Amendment to Prime Vendor Agreement
Exhibit 10.23
Amendment to
Prime Vendor Agreement
This is the first amendment (the “Amendment”) to the Prime Vendor Agreement (“Agreement”), dated May 1, 2007 (“Agreement Date”), among AmerisourceBergen Drug Corporation, a Delaware corporation (“ABDC”), and BJK, Inc., d.b.a. Chem Rx, a New York corporation (“Customer”), Chem Rx New Jersey, LLC, A New Jersey corporation and ChemRx/Xxxxxxx’x, LLC, a Pennsylvania limited liability company (“Affiliates”). This Amendment is effective as of October 26, 2007 (“Effective Date”).
In connection with a change of control of Customer and certain financing arrangements between Customer and its lenders, Customer and ABDC have agreed to amend the Agreement as follows.
1. Defined Terms & Effect of this Amendment
Capitalized terms in this Amendment that are not otherwise defined have the meaning set forth in the Agreement. Except as otherwise set forth in this Amendment, the Agreement continues in full force in accordance with its terms. If there is any conflict between the Agreement and any provision of this Amendment, this Amendment controls.
2. Minimum Net Purchase Volumes
Customer’s minimum annual Net Purchase volume from ABDC will be, in the aggregate, no less than $120,000,000.00 per Year (prorated for the Year ending April 30, 2008).
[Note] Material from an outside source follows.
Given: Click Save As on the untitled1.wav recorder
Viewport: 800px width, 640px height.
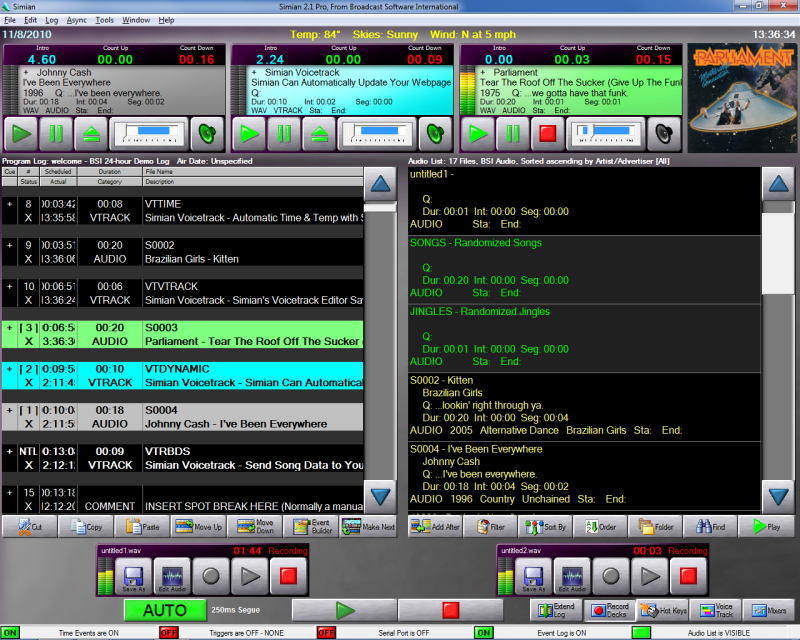Looking at the screenshot, I should [x=132, y=577].
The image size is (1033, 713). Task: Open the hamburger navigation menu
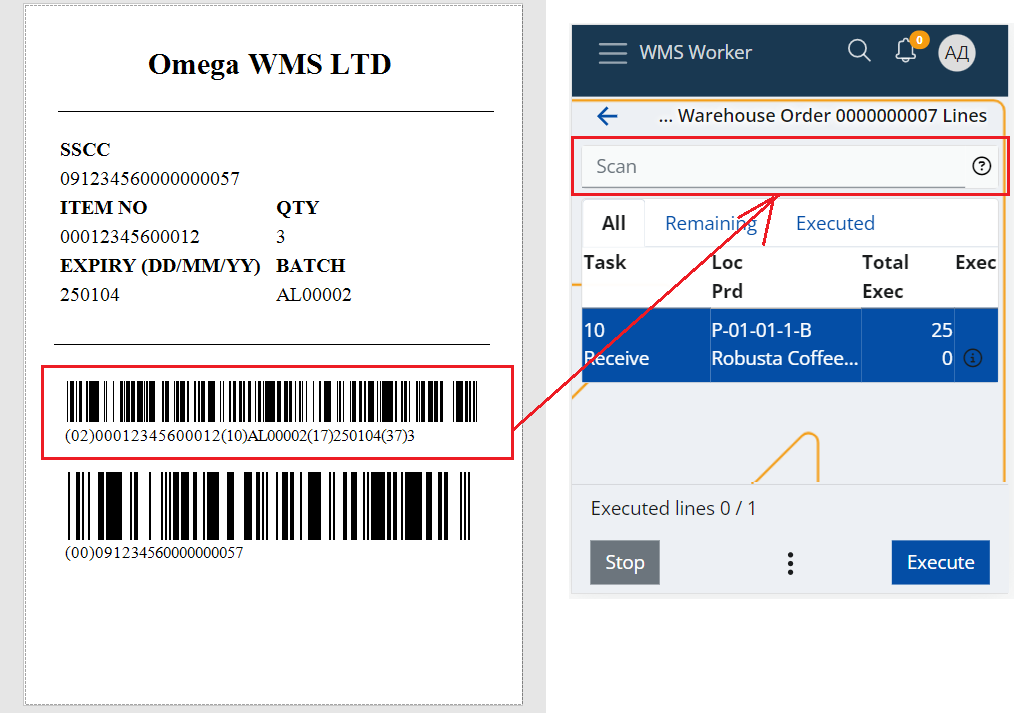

3. Pricing and Payment Terms
A. Paragraph 2(A) of Exhibit 1 is deleted and amended to read as follows: “Weekly Statement/Three Week Terms. Customer agrees to the following payment terms for Product purchases: Invoices Saturday through Friday will be transmitted for posting no later than 1:00 p.m. (Eastern) on the following third Friday. By way of example, payment for purchases from Saturday the 1st through Friday the 7th is due on Friday the 28th.”
B. Paragraph 1(A) of Exhibit 1 is amendment by deleting the first sentence of the second paragraph following the Price of Goods matrix and replacing it with the following: “The Price of Goods matrix is based on payment terms of a weekly statement on 3 week terms.”
C. Paragraph 1(C) of Exhibit 1 is deleted and amended to read as follows: “ABDC will provide Customer with extended dating on Products purchased on a dock-to-dock basis as follows: Pricing will be at the applicable Price of Goods in the matrix Paragraph 1(A) of Exhibit 1 but with payment due on the following fourth Friday (that is, Weekly Statement/Four Week Terms) and no adjustment to the Price of Goods in matrix. Dock-to-dock orders will be shipped to Customer after ABDC receives them from the manufacturer and, as such, service level fill rates and order and delivery terms do not apply to such dock-to-dock orders.”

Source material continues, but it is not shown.